A new study by the Institute of Medicine suggests that cardiac arrest could be the third leading cause of death in the United States.
More than 600,000 people go into cardiac arrest each year outside of hospitals, and fewer than 6 percent of those survive. Dr. Dianne Atkins, a pediatric cardiologist at the University of Iowa Hospitals and Clinics who worked on the report, says it’s important to distinguish cardiac arrest from a heart attack.
“A cardiac arrest is the immediate electrical abnormality of the heartbeat, so that the heart is unable to pump blood, and the person who experiences it collapses and loses consciousness immediately.
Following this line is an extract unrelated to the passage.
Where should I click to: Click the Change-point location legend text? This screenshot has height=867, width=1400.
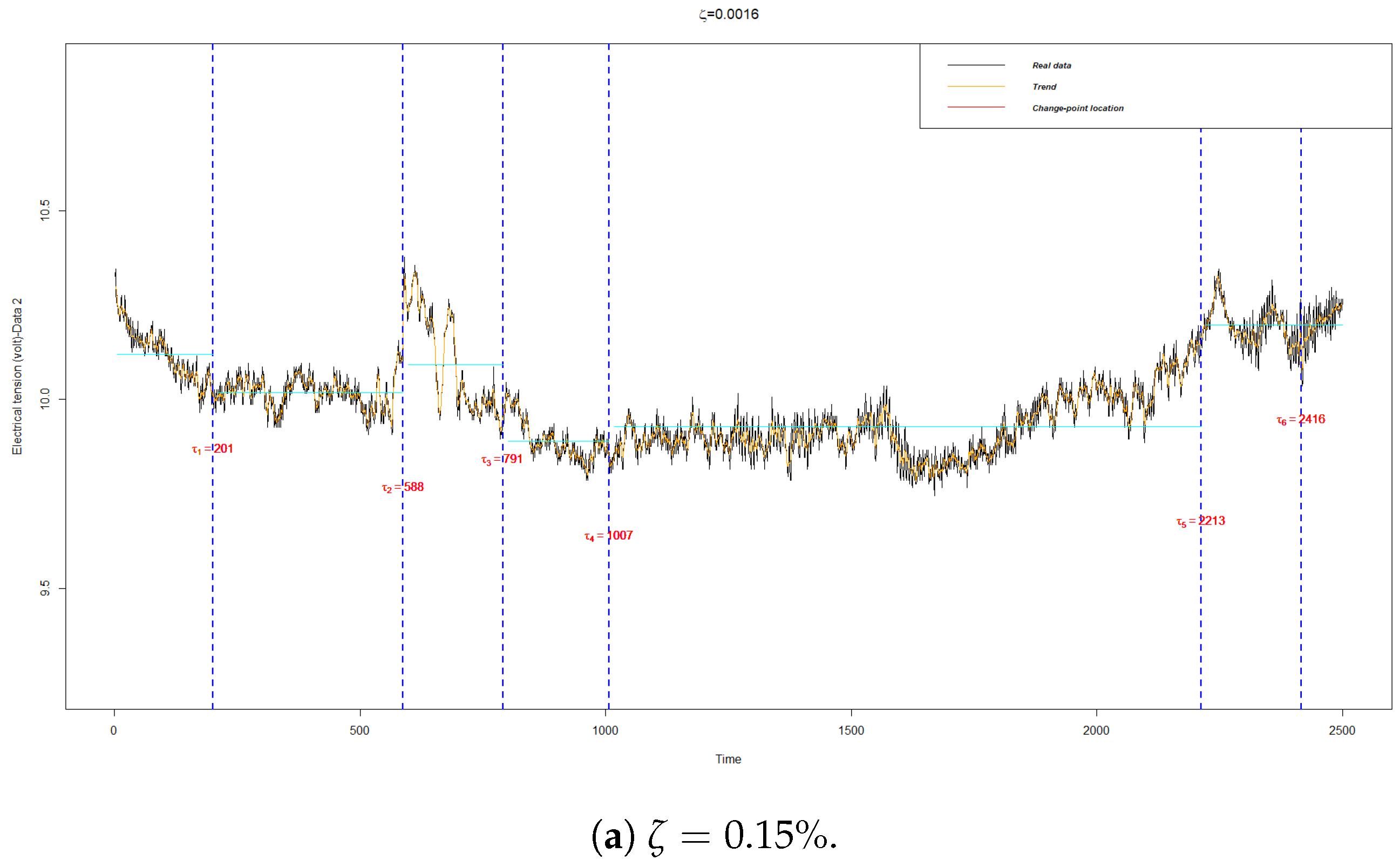[x=1078, y=108]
A heart attack is a blockage in the heart, but the heart is still pumping blood,” she explains.
During this segment of River to River host Ben Kieffer talks with Atkins, who worked on a new report to identify ways to improve how we respond to and treat cardiac arrest. Kathy Jensen, whose children saved her life when she went into cardiac arrest at home, also joins the conversation.
Jensen says she woke up in the hospital after her cardiac arrest asking, ‘Where am I, what happened?”
“In 1999, I was in my home and was actually talking on the phone. I just collapsed. There really are no warning signs or symptoms; I can’t say this is what I was feeling. I was truly talking on the phone and I fell to the floor and have no memory of falling to the floor.”